Handeln sei nun jedenfalls bei der ksoe gefragt. „Wir haben hier ein Problem. Es gibt einen Sanierungsbedarf“, sagte Wuthe. Die Lage sei so ernst, dass die Gremien der ksoe selbst „mit der Bitte um Sanierung“ an die Bischofskonferenz herangetreten seien. Dass der Grund für die Neuaufstellung der Einrichtung für Erwachsenenbildung finanzielle Probleme seien, die sich durch die Coronavirus-Krise noch verschärft hätten, hatte auch Bischof Freistetter am Donnerstag gegenüber der Nachrichtenagentur Kathpress erklärt.

Dass es finanzielle Schwierigkeiten gibt, bestätigt auch das Kuratorium der ksoe. Die allgemeine wirtschaftliche Entwicklung wirke sich auch negativ auf die Bildungseinrichtung aus. Das Kuratorium, das die ksoe-Direktion berät, erklärte zudem „ausdrücklich“ am Umbau der Bildungseinrichtung mitarbeiten zu wollen. Die ksoe solle „erhalten bleiben, jedoch weiterentwickelt und neu definiert werden“.

Kritik in DNA

In der Aussendung wurde auch auf Grundsätze hingewiesen und damit auch klar skizziert, was sich in der ksoe nicht verändern dürfe: „In die DNA der Soziallehre ist eingeschrieben, kritisch zu hinterfragen, ob die Gesellschaft in der wir leben, die bestmögliche ist.
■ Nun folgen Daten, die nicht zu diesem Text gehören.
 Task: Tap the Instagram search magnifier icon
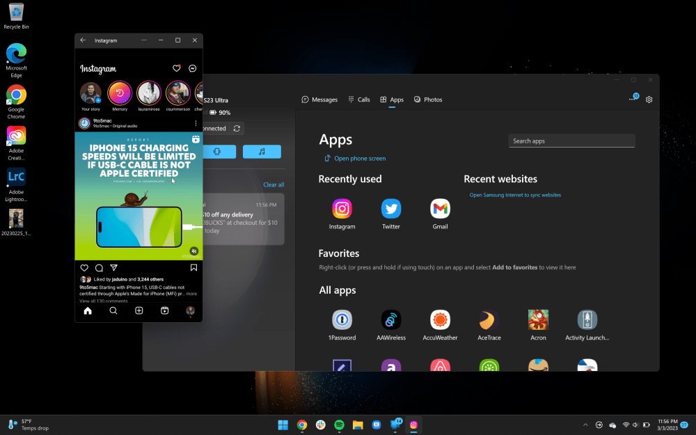(x=113, y=311)
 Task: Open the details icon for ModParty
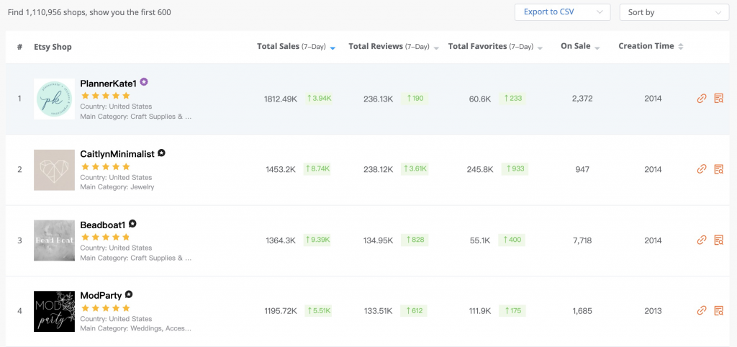pos(718,311)
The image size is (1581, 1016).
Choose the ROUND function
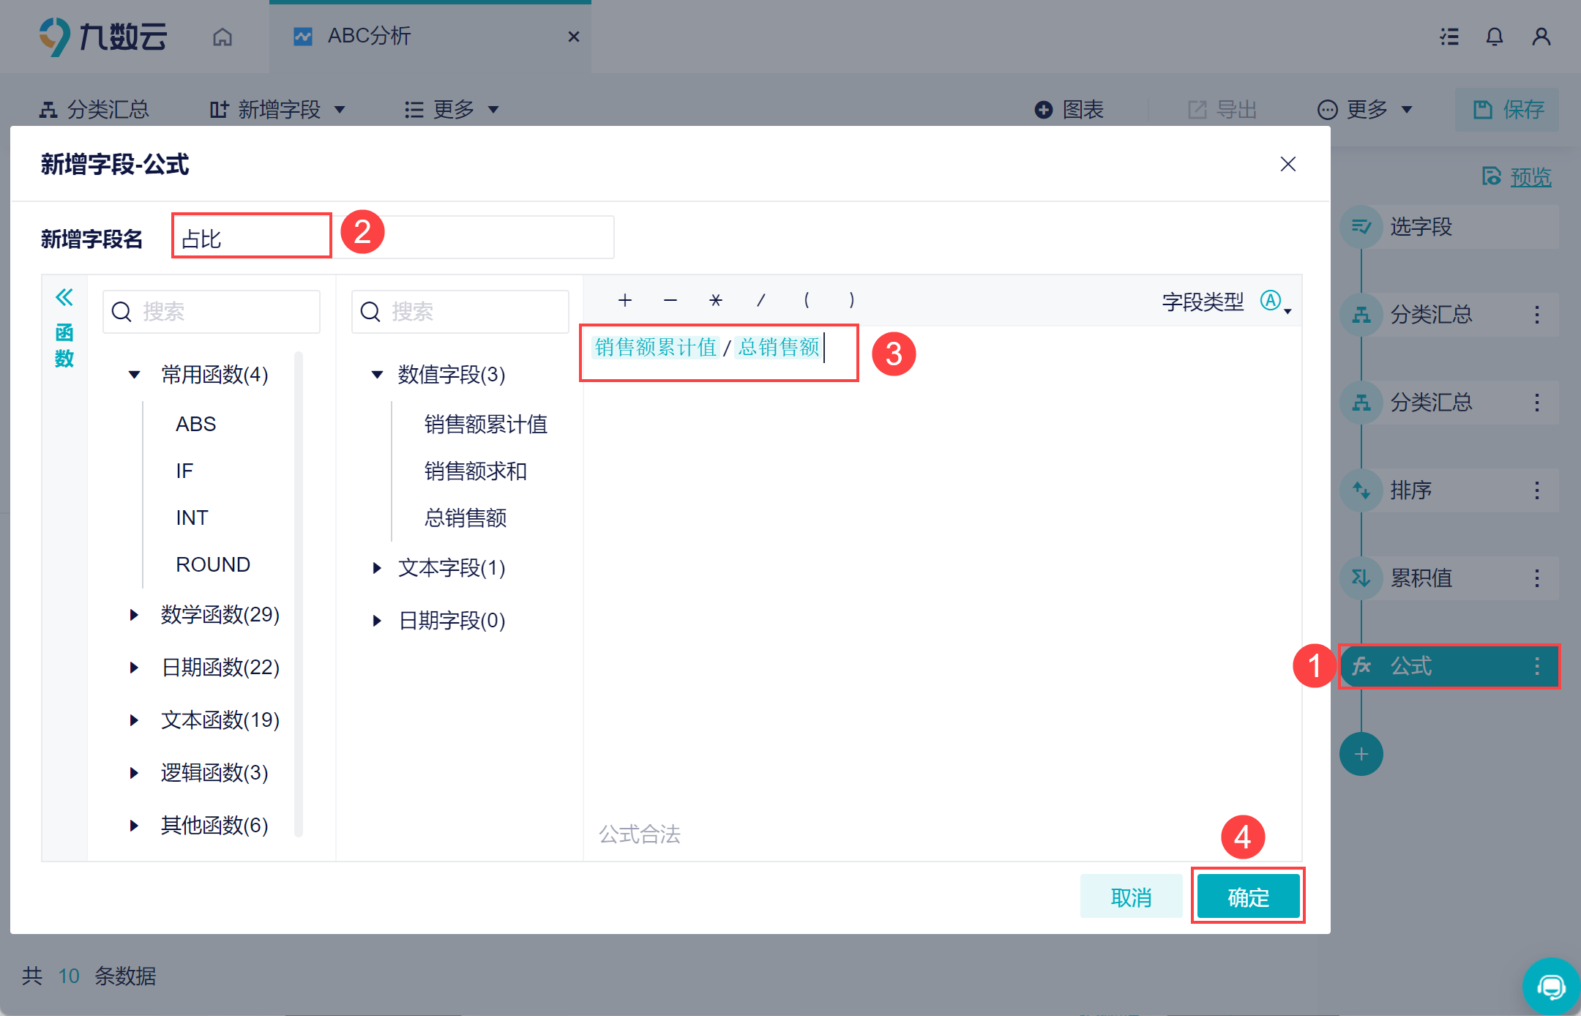click(x=213, y=564)
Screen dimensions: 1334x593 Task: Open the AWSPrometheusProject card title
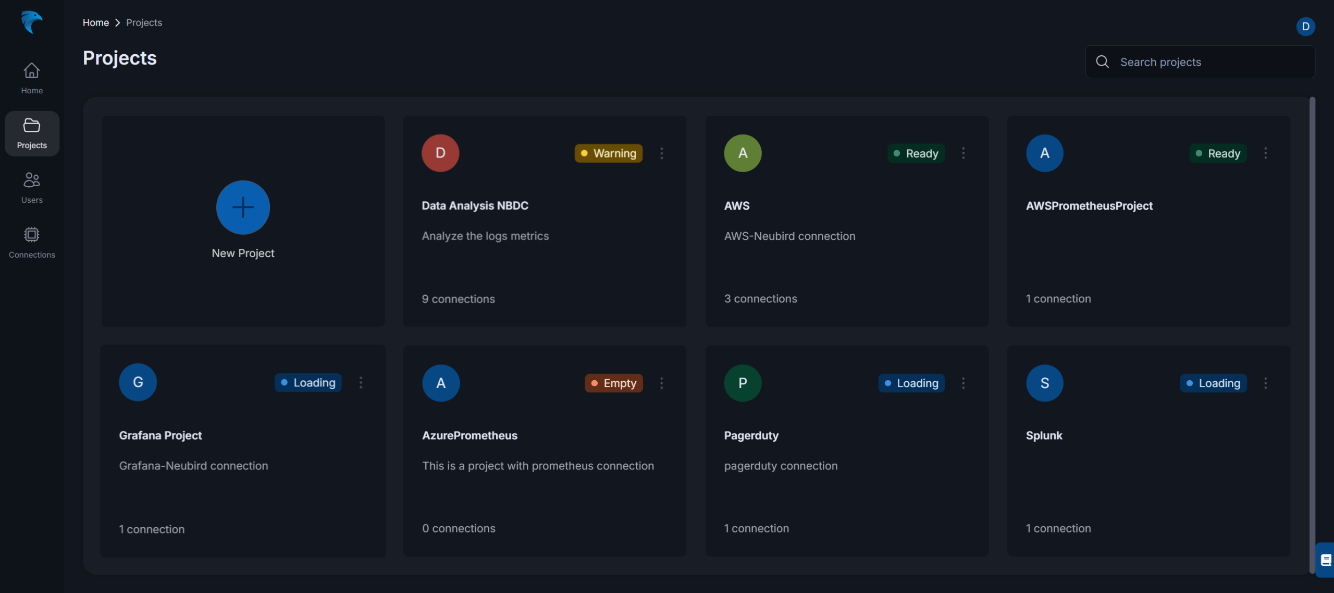point(1089,205)
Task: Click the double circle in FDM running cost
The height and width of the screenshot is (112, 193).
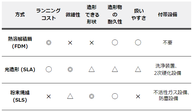Action: (49, 43)
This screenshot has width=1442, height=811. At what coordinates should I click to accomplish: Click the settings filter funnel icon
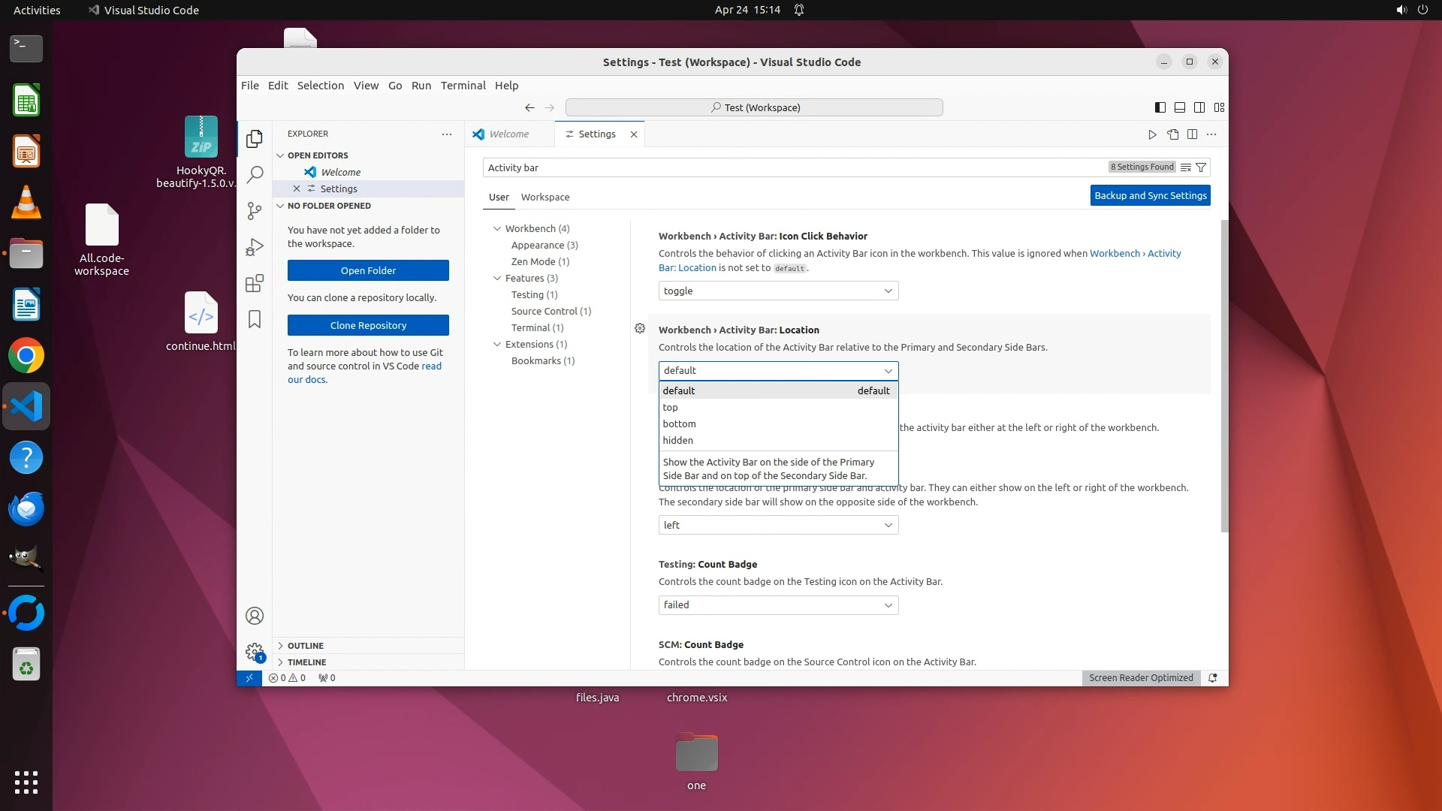(1201, 167)
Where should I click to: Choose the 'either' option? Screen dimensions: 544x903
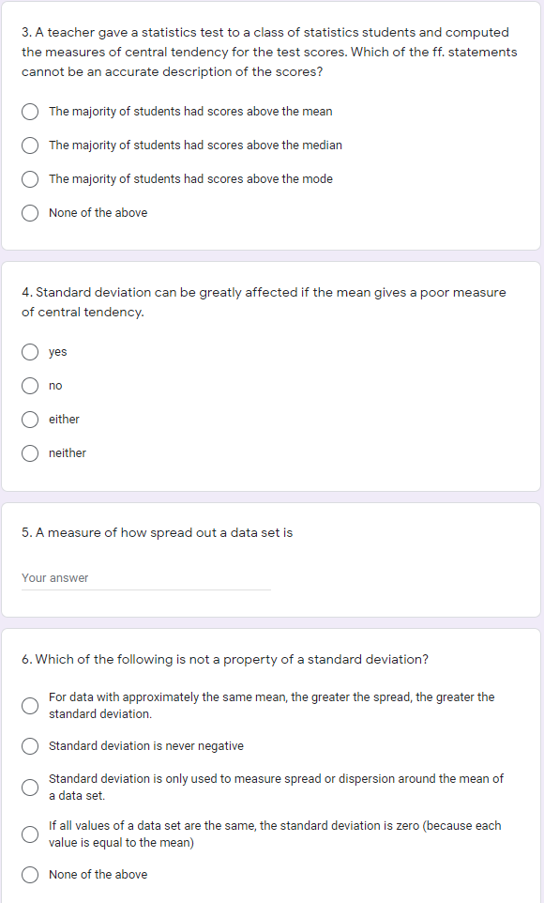tap(29, 419)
Die Neuausrichtung in diesem Sinne soll auch weiterhin tausende von Menschen dazu anhalten, kritik- und dialogfähig zu sein, die Realität differenziert zu betrachten, Pluralität als Chance zu erkennen und Position zu beziehen.“

Bischofskonferenz größter Sponsor

Grundlage für den Umbau der seit 61 Jahren bestehenden kirchlichen Fachstelle ist ein Beschluss der Österreichischen Bischofskonferenz, der bei der vergangenen Vollversammlung vor zwei Wochen gefasst wurde. Die Bischofskonferenz ist der größte Sponsor der Katholischen Sozialakademie. Die Coronavirus-Krise wirkt sich auch auf die finanzielle Situation der Kirche aus.